I realise this is a fairly subjective question and what is acceptable to one will be unacceptable to another. I have been merrily compressing DVD quality videos with DVDShrink. I am concerned that whilst I am unable to notice any video degradation on my small screen, will the picture appear degraded on a larger screen (if I can ever afford one)? How much compression is too much?
With DVD Shrink if the files are compressed by more than 20% I use 'deep analysis' to render the best quality compression. Compression itself I find OK up to about 36%, although I have gone higher than this. If a movie will only compress by more than 36% for one disc after re-authoring then I use DVDXCopy instead to go on two discs. It really is a case of experimenting yourself. You can use an RW disc for that with no wastage.

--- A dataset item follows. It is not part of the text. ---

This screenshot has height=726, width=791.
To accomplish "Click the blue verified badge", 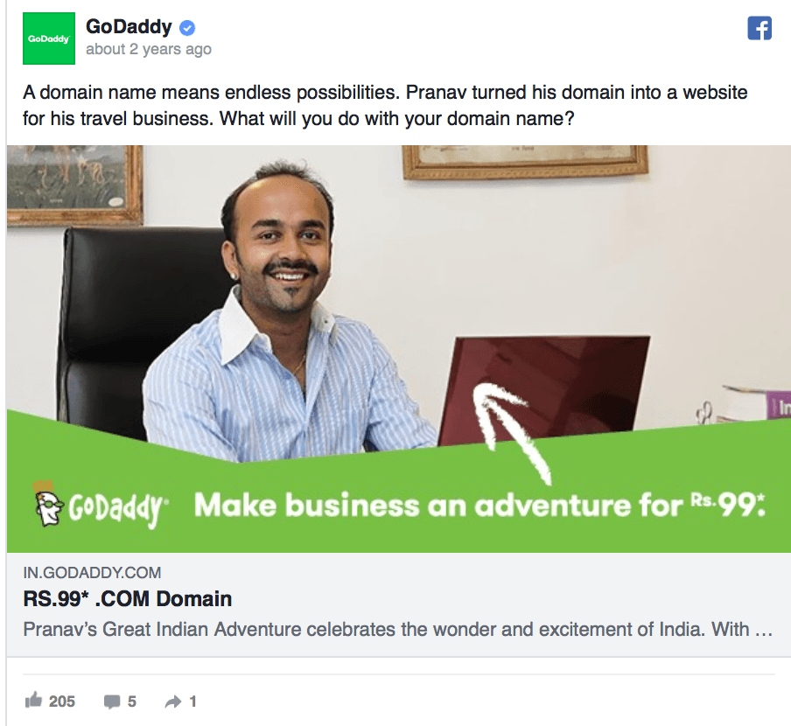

Spoon1956, True, so very true "What is too much?" I've got me a 60" TV and I truly can't see much difference between the original and one I've compressed from 7.9GB to 4.3GB using my good friend "DVDShrink". Yes, I've re-authored it a couple of times and when I did used Deep Analyses each time but the only time I noticed anything in playback is in pause or slow-mo. As far as DVD X Copy goes - I only use their XCopy Xpress - compressing to a single disc. No noticeable loss there at all - I only wonder about Plasma or HHD TV - "P"
With about 35% compression, the movie usually starts to look rather nasty on my 18.1" TFT- monitor. Even on a large TV it might still be ok quality but I usually go for two discs like Discmania said if the compression ratio approaches 35% or so.
I'm not much of a tv person myself so i could be horribly wrong here but couldnt you (theoretically at least), play the DVD back on a highquuality CRT and if it looks good on that then say that it looks good on damn near anything? (it seems to hold for crts & projector screens i dunno about 50+ screns or plasma or nothing tho). Just a thought
personally i would keep the quality to a min of 60% of the original. 100% = good less than 60% = bad (try to stay at 70 min usually) I have gone lower and it depends really on personal experiences, but anything from 60% to 100% look's good on my 32inch widescreen
Hi, As I mentioned, I have a 60' TV, a regular one NOT a HDD screen. My monitor is a 19"er and as has been said, looks OK here too. On hi-special-effects movies there is a difference around the edges of the monsters, kind of "blockie". You'll know what I mean when you see it. Another member said to look at smoke, it gets "blockie" around the edges as does a real tight close-up - the edges look squared off. Aaah well - that's my 2 cents - "P"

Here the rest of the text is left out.